Un monologo in cui Elena Cotugno, sola sul palco, racconta la storia di Vito. L’attrice si misura con il tema attraverso le parole tratte dalla biografia Ero l’uomo della guerra di Vito Alfieri Fontana, pubblicata nel 2023 da Laterza.

Eppure, quella solitudine è solo apparente. La presenza di Vito aleggia sulla scena, invisibile all’inizio, ma progressivamente percepibile. All’ascolto sembriamo spettatori esterni, distanti dalle vicende narrate; poi, grazie a un sapiente gioco di proiezioni, ci rendiamo conto di trovarci accanto a quell’uomo coraggioso. O meglio: di assomigliargli. Fino a scoprire, alla fine, che siamo noi stessi a incarnarlo.

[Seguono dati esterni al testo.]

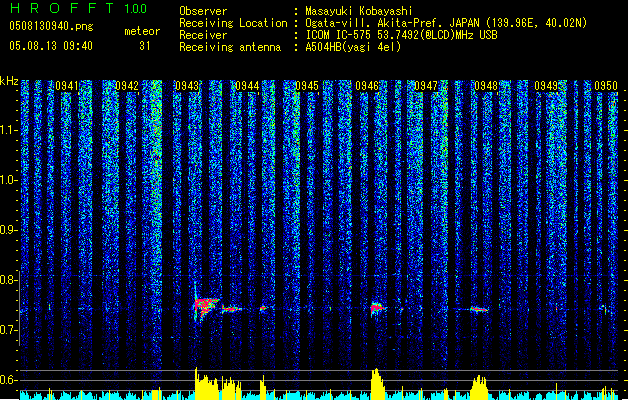
Task: Click the 0941 time marker
Action: pyautogui.click(x=67, y=86)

Il racconto si staglia sullo sfondo di una Bari degli anni ’80 e ’90, animata da figure della politica e dell’industria: uomini soprattutto, poche donne, ma sempre portatrici di consapevolezza. Sono luoghi e paesaggi di un’epoca che sembrava d’oro, quando l’Europa viveva il boom economico e ci si sentiva invincibili. Tutto si intreccia con la grande Storia: le guerre balcaniche, la dissoluzione della Jugoslavia, le prime fughe e i primi arrivi, i governi che si alternano e i movimenti internazionali contro le mine antiuomo.

È il racconto di una vita intera: quella di un uomo, di una città, di una nazione.